• Your goal:
Produce an exact copy of the listing.

• Data shown:
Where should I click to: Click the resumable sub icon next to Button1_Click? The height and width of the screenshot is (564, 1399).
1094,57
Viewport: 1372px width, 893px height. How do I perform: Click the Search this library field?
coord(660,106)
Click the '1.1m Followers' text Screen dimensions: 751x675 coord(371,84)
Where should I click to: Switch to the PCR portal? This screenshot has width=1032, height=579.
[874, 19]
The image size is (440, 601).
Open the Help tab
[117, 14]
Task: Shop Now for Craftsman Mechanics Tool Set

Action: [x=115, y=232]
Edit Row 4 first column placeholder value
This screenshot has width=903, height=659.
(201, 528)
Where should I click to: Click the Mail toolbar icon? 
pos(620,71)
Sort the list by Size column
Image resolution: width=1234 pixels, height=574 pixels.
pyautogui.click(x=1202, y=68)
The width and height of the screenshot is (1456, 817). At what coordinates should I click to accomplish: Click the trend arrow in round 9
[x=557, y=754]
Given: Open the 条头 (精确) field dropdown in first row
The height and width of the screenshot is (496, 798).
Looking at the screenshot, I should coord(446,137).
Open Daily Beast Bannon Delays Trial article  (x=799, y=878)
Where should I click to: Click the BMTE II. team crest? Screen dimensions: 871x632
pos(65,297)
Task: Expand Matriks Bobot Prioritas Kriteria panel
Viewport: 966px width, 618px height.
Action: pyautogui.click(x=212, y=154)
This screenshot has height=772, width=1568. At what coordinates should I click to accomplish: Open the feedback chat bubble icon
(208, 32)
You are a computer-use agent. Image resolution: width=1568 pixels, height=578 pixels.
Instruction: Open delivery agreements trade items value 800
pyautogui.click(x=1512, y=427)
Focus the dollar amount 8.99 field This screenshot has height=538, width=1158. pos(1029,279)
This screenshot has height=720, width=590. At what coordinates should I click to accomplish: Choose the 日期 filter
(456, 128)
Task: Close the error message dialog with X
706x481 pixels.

• Worked solution:
Where should I click to: Click the resumable sub icon next to Button1_Click? The height and width of the screenshot is (564, 1399).
1094,57
Viewport: 1372px width, 893px height. How do I perform: Click the Search this library field?
coord(660,106)
Click the '1.1m Followers' text Screen dimensions: 751x675 coord(371,84)
Where should I click to: Switch to the PCR portal? This screenshot has width=1032, height=579.
[874, 19]
The image size is (440, 601).
Open the Help tab
[117, 14]
Task: Shop Now for Craftsman Mechanics Tool Set

Action: [x=115, y=232]
Edit Row 4 first column placeholder value
This screenshot has width=903, height=659.
(201, 528)
Where should I click to: Click the Mail toolbar icon? 
pos(620,71)
Sort the list by Size column
Image resolution: width=1234 pixels, height=574 pixels.
pyautogui.click(x=1202, y=68)
The width and height of the screenshot is (1456, 817). At what coordinates should I click to accomplish: Click the trend arrow in round 9
[x=557, y=754]
Given: Open the 条头 (精确) field dropdown in first row
The height and width of the screenshot is (496, 798).
Looking at the screenshot, I should coord(446,137).
Open Daily Beast Bannon Delays Trial article  (x=799, y=878)
Where should I click to: Click the BMTE II. team crest? Screen dimensions: 871x632
pos(65,297)
Task: Expand Matriks Bobot Prioritas Kriteria panel
Viewport: 966px width, 618px height.
Action: pyautogui.click(x=212, y=154)
This screenshot has height=772, width=1568. At what coordinates should I click to accomplish: Open the feedback chat bubble icon
(208, 32)
You are a computer-use agent. Image resolution: width=1568 pixels, height=578 pixels.
Instruction: Open delivery agreements trade items value 800
pyautogui.click(x=1512, y=427)
Focus the dollar amount 8.99 field This screenshot has height=538, width=1158. pos(1029,279)
This screenshot has height=720, width=590. At what coordinates should I click to accomplish: Choose the 日期 filter
(456, 128)
Task: Close the error message dialog with X
706x481 pixels.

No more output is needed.